WasabiFest PDX Celebrates Portland’s Love of Sake and Japanese Horseradish

The inaugural festival on June 14 includes a wasabi eating contest.

WasabiFest PDX (Sophia Mick)

With its pale green hue and distinct nasally spice, wasabi packs an impressively massive punch to the senses for its tiny weight class. Odds are you probably haven’t even tried the real stuff, since the wasabi paste usually served at sushi restaurants is actually European horseradish dyed green and mixed with ground mustard, with only trace amounts of actual wasabi.

The real deal, also referred to as Japanese horseradish, is a plant in the same cruciferous vegetable family as cabbage and kohlrabi. Grown for its stem, wasabi takes anywhere from 12 to 18 months to fully mature, and must be eaten within 15 minutes of grating for maximum pungency. Wasabi can be hard to find outside of Japan, and can cost up to $50 for a quarter pound. Paul Englert, president of Forest Grove-based SakéOne and mastermind behind the inaugural WasabiFest PDX—coming to the Southeast Portland venue The Redd on Saturday, June 14—hopes to dispel some of the elusiveness surrounding the plant.

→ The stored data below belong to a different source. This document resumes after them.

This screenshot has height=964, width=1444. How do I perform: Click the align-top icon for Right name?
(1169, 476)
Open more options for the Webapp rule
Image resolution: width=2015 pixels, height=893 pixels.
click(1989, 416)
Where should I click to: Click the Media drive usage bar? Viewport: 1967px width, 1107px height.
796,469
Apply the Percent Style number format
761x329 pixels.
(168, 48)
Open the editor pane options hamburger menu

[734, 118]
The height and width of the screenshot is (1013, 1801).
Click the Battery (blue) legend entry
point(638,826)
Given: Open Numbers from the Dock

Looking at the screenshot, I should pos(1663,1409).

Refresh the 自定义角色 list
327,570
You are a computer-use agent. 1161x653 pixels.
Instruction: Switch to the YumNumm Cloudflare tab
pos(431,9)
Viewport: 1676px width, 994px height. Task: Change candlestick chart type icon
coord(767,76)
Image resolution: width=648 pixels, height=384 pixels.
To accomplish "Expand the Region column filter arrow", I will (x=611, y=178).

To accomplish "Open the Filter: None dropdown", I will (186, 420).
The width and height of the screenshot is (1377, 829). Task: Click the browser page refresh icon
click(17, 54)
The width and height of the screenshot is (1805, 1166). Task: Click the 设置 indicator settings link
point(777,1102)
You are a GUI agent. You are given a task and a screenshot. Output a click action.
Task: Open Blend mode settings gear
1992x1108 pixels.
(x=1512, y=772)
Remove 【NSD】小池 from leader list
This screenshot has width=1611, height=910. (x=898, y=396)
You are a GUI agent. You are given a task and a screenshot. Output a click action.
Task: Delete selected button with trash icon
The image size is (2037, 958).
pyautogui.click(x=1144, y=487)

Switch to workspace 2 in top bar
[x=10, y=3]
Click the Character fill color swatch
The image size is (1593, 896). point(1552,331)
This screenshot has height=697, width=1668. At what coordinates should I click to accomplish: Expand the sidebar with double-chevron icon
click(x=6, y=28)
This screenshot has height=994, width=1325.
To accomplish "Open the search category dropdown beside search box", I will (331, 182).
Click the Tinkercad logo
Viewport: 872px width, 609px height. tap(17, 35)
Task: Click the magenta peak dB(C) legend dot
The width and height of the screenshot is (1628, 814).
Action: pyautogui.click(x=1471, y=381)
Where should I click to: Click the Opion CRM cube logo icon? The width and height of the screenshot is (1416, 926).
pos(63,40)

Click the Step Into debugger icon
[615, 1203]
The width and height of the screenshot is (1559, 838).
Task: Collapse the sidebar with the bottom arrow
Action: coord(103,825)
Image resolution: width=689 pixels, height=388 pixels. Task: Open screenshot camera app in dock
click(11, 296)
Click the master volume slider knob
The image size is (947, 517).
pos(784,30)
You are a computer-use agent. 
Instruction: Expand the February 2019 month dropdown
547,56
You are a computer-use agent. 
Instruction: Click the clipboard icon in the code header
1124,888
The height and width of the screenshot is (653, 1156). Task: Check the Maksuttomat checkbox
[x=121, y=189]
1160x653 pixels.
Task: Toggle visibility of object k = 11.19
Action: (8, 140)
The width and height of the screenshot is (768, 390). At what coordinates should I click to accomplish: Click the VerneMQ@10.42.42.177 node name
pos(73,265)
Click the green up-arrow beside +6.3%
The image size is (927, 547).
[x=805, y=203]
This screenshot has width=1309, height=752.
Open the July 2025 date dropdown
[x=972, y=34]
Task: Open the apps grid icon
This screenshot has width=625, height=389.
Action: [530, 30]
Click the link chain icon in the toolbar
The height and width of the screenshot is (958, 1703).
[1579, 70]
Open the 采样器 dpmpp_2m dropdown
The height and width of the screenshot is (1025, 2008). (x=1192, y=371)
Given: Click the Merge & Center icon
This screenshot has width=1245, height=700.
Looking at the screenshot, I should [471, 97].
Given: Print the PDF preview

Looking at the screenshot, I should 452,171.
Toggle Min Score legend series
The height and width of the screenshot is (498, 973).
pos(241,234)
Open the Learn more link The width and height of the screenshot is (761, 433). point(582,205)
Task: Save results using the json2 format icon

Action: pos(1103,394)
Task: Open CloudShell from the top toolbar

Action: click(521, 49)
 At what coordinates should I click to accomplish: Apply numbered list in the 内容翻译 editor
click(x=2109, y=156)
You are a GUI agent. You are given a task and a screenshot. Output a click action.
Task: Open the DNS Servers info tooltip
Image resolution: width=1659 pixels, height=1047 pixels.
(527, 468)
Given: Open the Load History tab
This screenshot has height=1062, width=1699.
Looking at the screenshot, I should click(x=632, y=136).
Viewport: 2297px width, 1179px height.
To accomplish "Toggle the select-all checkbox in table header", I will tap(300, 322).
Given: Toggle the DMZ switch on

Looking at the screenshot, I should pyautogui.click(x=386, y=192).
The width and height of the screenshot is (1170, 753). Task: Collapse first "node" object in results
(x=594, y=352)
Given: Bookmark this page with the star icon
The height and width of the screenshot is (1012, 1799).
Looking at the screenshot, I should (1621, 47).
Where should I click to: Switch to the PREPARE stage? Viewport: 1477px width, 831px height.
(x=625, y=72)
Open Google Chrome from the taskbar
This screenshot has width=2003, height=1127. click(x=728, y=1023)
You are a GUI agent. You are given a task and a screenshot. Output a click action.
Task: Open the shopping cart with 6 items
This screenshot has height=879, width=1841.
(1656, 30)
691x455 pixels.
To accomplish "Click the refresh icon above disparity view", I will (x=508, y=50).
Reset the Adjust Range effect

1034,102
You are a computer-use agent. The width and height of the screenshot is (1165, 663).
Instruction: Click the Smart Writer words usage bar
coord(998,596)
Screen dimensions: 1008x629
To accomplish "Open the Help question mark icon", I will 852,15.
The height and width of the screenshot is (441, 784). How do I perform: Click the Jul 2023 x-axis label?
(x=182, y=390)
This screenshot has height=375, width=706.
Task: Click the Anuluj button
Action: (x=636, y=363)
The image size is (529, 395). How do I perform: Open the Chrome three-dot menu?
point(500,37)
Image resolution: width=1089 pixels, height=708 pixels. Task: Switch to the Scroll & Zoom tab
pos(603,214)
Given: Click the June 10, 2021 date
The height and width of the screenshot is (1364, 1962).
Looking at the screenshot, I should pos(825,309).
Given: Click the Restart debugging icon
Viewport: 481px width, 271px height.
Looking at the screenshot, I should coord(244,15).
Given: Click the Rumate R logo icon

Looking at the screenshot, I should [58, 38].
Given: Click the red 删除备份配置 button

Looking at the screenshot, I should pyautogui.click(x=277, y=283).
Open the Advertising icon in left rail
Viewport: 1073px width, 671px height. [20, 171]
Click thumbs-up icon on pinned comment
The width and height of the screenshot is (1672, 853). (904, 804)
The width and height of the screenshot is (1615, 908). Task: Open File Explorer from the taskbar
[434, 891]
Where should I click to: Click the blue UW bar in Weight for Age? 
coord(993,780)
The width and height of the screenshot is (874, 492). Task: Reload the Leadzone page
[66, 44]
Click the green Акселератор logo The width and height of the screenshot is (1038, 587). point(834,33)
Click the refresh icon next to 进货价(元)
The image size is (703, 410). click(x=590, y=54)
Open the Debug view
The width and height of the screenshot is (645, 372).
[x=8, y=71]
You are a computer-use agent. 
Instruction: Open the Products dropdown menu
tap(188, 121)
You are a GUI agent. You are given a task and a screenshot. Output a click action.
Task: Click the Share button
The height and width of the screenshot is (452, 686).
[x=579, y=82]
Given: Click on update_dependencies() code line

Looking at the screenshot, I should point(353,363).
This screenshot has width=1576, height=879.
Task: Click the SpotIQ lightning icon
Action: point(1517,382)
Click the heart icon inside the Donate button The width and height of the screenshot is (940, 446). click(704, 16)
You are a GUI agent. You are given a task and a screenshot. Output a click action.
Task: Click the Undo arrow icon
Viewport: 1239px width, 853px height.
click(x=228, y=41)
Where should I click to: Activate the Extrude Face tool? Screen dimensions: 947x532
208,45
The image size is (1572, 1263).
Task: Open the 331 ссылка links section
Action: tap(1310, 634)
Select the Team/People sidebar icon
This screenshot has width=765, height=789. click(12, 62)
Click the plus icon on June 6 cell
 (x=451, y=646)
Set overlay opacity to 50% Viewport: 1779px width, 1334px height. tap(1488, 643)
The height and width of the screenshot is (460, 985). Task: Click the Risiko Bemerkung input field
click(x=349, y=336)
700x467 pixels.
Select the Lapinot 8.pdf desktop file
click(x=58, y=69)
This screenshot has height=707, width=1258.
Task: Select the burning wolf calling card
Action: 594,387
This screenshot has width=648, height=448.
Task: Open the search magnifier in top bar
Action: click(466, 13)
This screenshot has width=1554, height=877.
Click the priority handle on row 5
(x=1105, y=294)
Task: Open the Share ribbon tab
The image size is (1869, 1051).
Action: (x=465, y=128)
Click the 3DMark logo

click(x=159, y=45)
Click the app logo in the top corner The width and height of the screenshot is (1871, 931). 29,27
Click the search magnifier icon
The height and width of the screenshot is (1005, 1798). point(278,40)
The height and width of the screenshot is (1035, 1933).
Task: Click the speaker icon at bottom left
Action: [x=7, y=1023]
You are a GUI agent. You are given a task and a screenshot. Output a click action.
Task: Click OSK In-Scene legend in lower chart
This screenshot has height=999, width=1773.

Events slated for the day include curated tastings courtesy of SakéOne, cooking seminars led by local chefs such as Kate Koo of Zilla Sake, knife demonstrations by Seisuke Knife, and vegan wasabi-infused ice cream from the brains behind Kate’s Ice Cream.

“There’s also going to be a wasabi eating contest, but I wouldn’t personally partake in that,” Englert chuckles, even with a festival T-shirt and $100 Uwajimaya gift card on the line.

The evening caps off with a highly curated, wasabi-emphasized prix fixe dinner for those who dare. At $200 a head, the tasting menu is presented in collaboration with local chefs, including Jeff Kim (executive chef of Zilla Sake), Kyle Christy (chef-owner of Street Disco), and Justin Woodward, a local celebrity chef who once helmed Portland’s legendary Castagna.

“We think of wasabi in very similar ways to sake,” Englert says of WasabiFest (not to be confused with WasabiCon, an annual Portland-based anime, gaming and cosplay convention happening in July). “People think that wasabi and sake are both things that they might have only when they go out to sushi.”

Indeed, the plant and drink share similarities, such as sharp, earthy forward notes and a slight zingy sting. Wasabi’s pronounced spice—stimulating the nose more than the tongue—is a match made in heaven when paired with sake, a fermented Japanese rice beverage with an ABV of 13% to 17% , hovering somewhere between red wine and spirits.

“We kind of looked at wasabi as this kindred spirit almost and said let’s celebrate it,” says Englert.

Wasabi offers much to celebrate. In addition to its culinary uses, wasabi is prized medicinally for its antibacterial and anti-inflammatory properties, being used for over a thousand years and commercially cultivated since the early Edo period in 17th century Japan.

Today, wasabi is mainly grown in the hilly ranges of Shizouka prefecture, a temperately mild area 60 miles southwest of Mount Fuji, as well as the northern Nagano and Yamagata prefectures, where wasabi requires clean, continuously flowing water and cool, shady conditions to thrive. According to Englert, Portlanders and wasabi have more in common than most people realize.

“When Markus Mead, one of the partners at Oregon Coast Wasabi, explained to me the type of weather that wasabi likes, it made me laugh because he was sort of describing the way outsiders talk about Portland: gray, wet, rainy and windy,” he says.

Portland is a prime market to celebrate sake and wasabi. Distributors believe more sake is drunk more per capita in Portland than anywhere else in the United States, while Oregon is home to Oregon Coast Wasabi, the largest wasabi farm outside of Japan, as well as SakéOne, among the first American commercial craft sake breweries.

WasabiFest plans to have local artists selling sake cups, special treats from Stache Chocolate and Steven Smith Teamaker and entertainment with a taiko drum performance and a set from Portland band The Shivas. If you don’t mind singeing your nose hairs while getting day drunk, you can handle this heat.


SEE IT: WasabiFest PDX at The Redd, 831 SE Salmon St., wasabifestpdx.com. 1–5pm Saturday, June 14. $45.